Resistance is my teacher.

“Tell the truth about what’s working and what isn’t.”


This advice is from a financial book I’ve been reading. However, I see it as wisdom to share for any part of my life. I like that the question is balanced. What’s working? What isn’t? Simple, direct, without blame, no value judgment.


My answer surprised me.


Tight underwear.


That’s what’s not working for me right now in my life. It’s not working for me, and it’s very annoying. I have a pair on that I knew were tight, and I still put them on today. I haven’t thrown out the tight underwear in my dresser they continue to hang out there taking up drawer space, daily reminders of change. I’ve gained weight, and the indentations from the waistband around my middle remind me.


I was at the doctor Monday afternoon for my annual physical, within 5 seconds of being in the room the nurse had me step on the scale. I thought maybe I had gone up a few pounds; I knew my clothes were a little tight, but I wasn’t expecting double-digit increase. (Damn) I don’t have a scale at home. I can’t play the game that muscle weighs more than fat, that worked when I was doing daily vinyasa yoga and on my mat 90 minutes a day. That was then, and that isn’t now.


I even wore the tight underwear to my doctor’s appointment. It’s as if I ‘m intentionally putting salt in a wound to punish myself for the changes my body is going through in my peri -menopausal phase.

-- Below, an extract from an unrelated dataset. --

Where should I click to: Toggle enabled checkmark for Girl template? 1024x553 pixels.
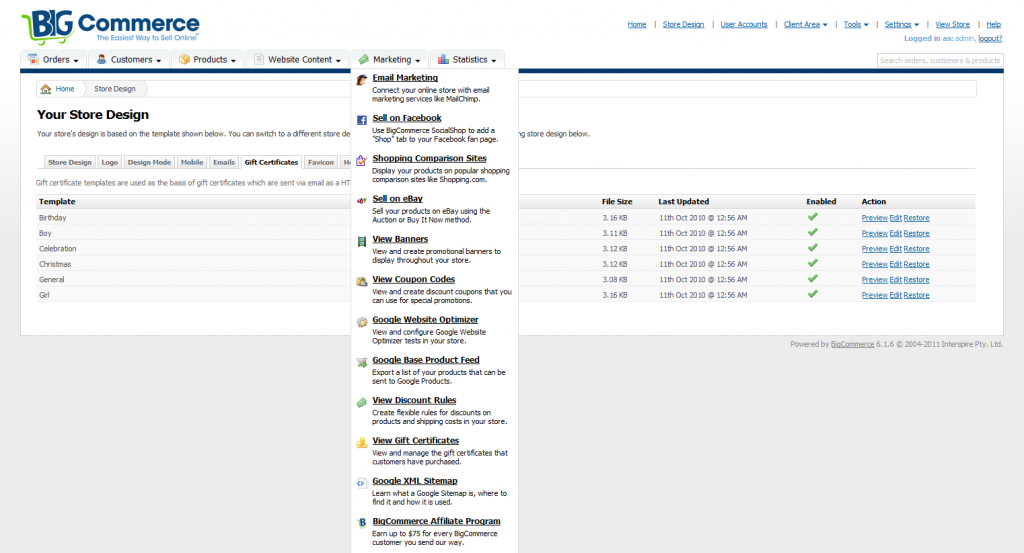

I’m annoyed I’ve gained weight, I’m annoyed I haven’t changed my behavior but what annoys me the most is my stubbornness to not accept change. Gaining weight can often be a side effect of menopause, our bodies change over time, stronger, weaker, thinner, fatter, shape shifting.

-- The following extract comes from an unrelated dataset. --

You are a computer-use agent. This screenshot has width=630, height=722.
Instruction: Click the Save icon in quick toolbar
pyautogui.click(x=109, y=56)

The reality is my body is doing its own thing, and that means change. Change is affecting my reality, and that feels difficult today.


I ran into an old friend a few days ago; he’s a few years older than me, he’s studied Eastern Philosophy, he also teaches meditation, it’s a subject we usually end up referencing somewhere in our discussions. I shared my frustration with being so resistant to change.


“I should know better by now,” I said. ”I’ve been a meditator for more than 12 plus years; I can’t believe I am so stubborn and so resistant to change, this shouldn’t be so hard”.


“Only 12 years Maria?” He replied with humor in his eyes.


I pause and listen to what he has just said.


Got it, Yep.




I keep thinking I’m done with a concept, resistance, been there done that, frustration, got it, mastered that one too….that’s the illusion. So annoyed that I get caught in the illusion. And so silly to think I’m above the illusion that I wouldn’t get caught. We don’t ever finish, and we aren’t ever done.


Yes, I can throw out the tight underwear, and I can also throw out all I believe that goes with a certain underwear size, and but it isn’t really about the tight underwear, it’s about change. Change is harder when we have created an identity behind it.


Change means saying goodbye to one thing and saying hello to another thing.


Resistance is my teacher.

I can try something else on for size.